Page 73 of Cleats and Pumps

Tommy shrugged, but I knew he was onto me.

The moment the bats began to fly around the boat, I knelt down behind Tommy. Mom winked at me and tapped him on the shoulder.

He turned, smiling at her, and when she pointed to me, he gasped, causing me to chuckle.

“Tommy, I’ve waited what feels like a lifetime to ask you this. I…” I had to pause a moment to get myself under control. Then I drew in a deep breath and let it out slowly. “Tommy, you are the key to the things that make my life work, and make my life worth living.”

Tears ran down my face, and I was happy I’d been trained to speak through emotions, or I’m not sure I’d have finished what I was trying to do.

“You are my everything, Tommy. Would you consider being my husband?”

Tommy fell to his knees in front of me and then, using his hands, pulled my face into his. Until that moment, it’d been too dark to see he, too, was crying. Our wet faces merged as happiness rolled through me.

“Of course, you big lug. Of course, I’ll marry you!”

I’d like to say we were able to marry right away, but that’s simply not how things happen. We planned a spring wedding, which got postponed when Tommy’s grandmother got sick and almost died of pneumonia. Then, after she recovered, we’d planned to marry in June, but then one of the cast broke his leg, and we ended up having to do back-to-back rehearsals to prepare his understudy for the part.

I’d worked pretty much full-time for a year and a half, which meant I had three full weeks of vacation coming to me. When Iwent to speak to Anton about it, he didn’t even hesitate. “Go, get married. I’m sorry about you having to postpone,” he’d said.

So in October, we were finally able to tie the knot.

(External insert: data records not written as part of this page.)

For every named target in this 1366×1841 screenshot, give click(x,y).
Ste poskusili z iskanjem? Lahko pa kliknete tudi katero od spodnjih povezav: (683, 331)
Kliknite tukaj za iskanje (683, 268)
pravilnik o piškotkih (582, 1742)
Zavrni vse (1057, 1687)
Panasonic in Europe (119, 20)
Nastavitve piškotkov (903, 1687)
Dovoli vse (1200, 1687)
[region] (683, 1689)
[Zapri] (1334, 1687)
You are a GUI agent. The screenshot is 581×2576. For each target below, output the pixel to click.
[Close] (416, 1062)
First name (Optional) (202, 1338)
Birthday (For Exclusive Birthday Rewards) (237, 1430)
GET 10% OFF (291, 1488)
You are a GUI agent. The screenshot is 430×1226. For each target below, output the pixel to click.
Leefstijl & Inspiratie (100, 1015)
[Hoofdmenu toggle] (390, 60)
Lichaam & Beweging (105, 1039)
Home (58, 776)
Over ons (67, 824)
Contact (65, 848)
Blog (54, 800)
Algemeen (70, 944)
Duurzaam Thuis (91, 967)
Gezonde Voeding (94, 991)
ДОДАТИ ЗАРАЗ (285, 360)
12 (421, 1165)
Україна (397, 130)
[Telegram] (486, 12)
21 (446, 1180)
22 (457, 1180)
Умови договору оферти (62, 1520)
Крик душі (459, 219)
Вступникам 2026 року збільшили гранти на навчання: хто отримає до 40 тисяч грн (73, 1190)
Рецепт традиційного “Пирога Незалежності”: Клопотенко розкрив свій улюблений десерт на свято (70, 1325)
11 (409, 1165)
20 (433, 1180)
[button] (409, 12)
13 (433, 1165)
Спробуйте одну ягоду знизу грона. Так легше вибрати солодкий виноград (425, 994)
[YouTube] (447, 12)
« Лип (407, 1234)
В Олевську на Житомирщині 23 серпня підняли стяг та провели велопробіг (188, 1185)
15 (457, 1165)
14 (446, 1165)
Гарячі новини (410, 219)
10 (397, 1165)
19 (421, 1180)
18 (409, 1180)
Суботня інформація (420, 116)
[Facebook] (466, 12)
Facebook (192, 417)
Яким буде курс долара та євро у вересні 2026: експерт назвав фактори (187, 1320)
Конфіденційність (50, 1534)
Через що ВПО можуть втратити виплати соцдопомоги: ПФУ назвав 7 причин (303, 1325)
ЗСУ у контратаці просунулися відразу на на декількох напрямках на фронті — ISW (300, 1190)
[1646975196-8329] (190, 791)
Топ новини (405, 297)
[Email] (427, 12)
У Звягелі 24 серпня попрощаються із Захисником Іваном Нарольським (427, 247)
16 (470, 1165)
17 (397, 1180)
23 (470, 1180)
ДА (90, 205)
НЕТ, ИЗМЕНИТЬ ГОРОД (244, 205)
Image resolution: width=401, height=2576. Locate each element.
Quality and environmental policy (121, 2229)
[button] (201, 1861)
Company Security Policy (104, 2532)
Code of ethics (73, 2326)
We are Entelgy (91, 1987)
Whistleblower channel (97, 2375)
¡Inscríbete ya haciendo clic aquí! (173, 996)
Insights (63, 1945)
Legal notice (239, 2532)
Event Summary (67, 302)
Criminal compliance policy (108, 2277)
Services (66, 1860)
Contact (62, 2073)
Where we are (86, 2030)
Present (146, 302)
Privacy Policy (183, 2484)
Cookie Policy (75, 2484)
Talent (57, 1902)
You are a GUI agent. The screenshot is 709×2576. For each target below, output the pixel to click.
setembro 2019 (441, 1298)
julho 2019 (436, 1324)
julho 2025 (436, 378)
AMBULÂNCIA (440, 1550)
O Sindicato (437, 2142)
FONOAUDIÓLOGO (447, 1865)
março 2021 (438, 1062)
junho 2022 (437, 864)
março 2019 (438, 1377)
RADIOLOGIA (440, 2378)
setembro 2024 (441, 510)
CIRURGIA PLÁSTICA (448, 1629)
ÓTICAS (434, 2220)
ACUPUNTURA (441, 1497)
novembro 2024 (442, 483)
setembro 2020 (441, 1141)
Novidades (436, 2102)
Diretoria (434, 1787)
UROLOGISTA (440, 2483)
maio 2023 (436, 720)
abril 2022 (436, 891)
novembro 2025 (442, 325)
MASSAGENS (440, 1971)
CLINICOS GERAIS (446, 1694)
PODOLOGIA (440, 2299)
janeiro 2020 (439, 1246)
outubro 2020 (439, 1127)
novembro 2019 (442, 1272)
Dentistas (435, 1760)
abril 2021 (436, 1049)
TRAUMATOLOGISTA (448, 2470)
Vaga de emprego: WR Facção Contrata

We ended up getting married at Hippy Hollow Park, mostly because it was irreverent enough to make the conservatives shake their heads. It was also beautiful there, which was another bonus.

The wedding planner had decorated the area beautifully, if not a bit ostentatiously. Oh well, if we were going over the top, this was when to do that.

I spent the night before our wedding telling Tommy how much I loved him. We’d decided not to write our vows, mostly because I sucked at writing, and I’d rather tell him how I felt when it was just the two of us.

“Tommy, I love you and want you forever. I’m, well, I don’t write like you, as poetic as you are, but my heart is true. You are the light of my life…” I fumbled through a few more lines before Tommy took pity on me and kissed me, putting an end to my awkward vows.

“Listen, Amos,” Tommy said, and I watched as he became emotional. “I didn’t think I’d ever get to have you as my boyfriend, much less my spouse. I figured you’d never love me the way I’ve always loved you. The fact that you do, and have this past year and a half… well, all I can say is my heart is full of love and happiness. I promise you, all my life, I will be everything I can be for you.”

I leaned over, taking his beautiful lips with mine, and then we had an epic makeout session before I was able to ravage him in the bedroom.

The next morning, I was feeling good. Owen and Jason had Tommy on one side while Josiah and Mom were with me on the other. The wedding planner had put up little shelters to give us privacy, which I quickly became pleased about. Otherwise, I’msure my face would’ve been on some paparazzi mag showing me cussing out my father.

When he walked into the tent, both Mom and Josiah froze. “Dad, why are you here?” I asked, having to stuff my anger down.

“I came… well, I came to talk to you.”

“Dad, this isn’t the time for you to tell me how disappointed you are in me,” I said and began to walk out of the tent.

“Wait, son…”

“No, Dad, if you won’t leave, then I will.”

Mom put her hand on my arm. “Hear him out,” she said. “I think you’re going to approve of what he has to say.”

She gave him what appeared to be a glare before exiting the tent.

Josiah shrugged apologetically, before turning and following Mom.

“Listen, son, I’ve screwed up. I… well, I’ve known it for a while. I just didn’t know how to fix it,” he said, shaking his head. My father was a man of few words. To the best of my knowledge, none of those few words he’d given to me had ever been an apology, so I couldn’t help but hear him out.

“I got so caught up in what I thought was best for you, I forgot to see you as a man who could make his own choices. I know it was stupid, but I thought if I ignored you, if I didn’t condone your acting, you’d see what a mistake leaving football was…”

He looked me in the eye then and sighed. “I read that article, the one Tommy wrote about what you went through with the team. Son, I had no idea what you were dealing with. I feel like such an ass. I can’t believe they’d do that to you.”

“I’m glad you read it. I honestly never thought you would.”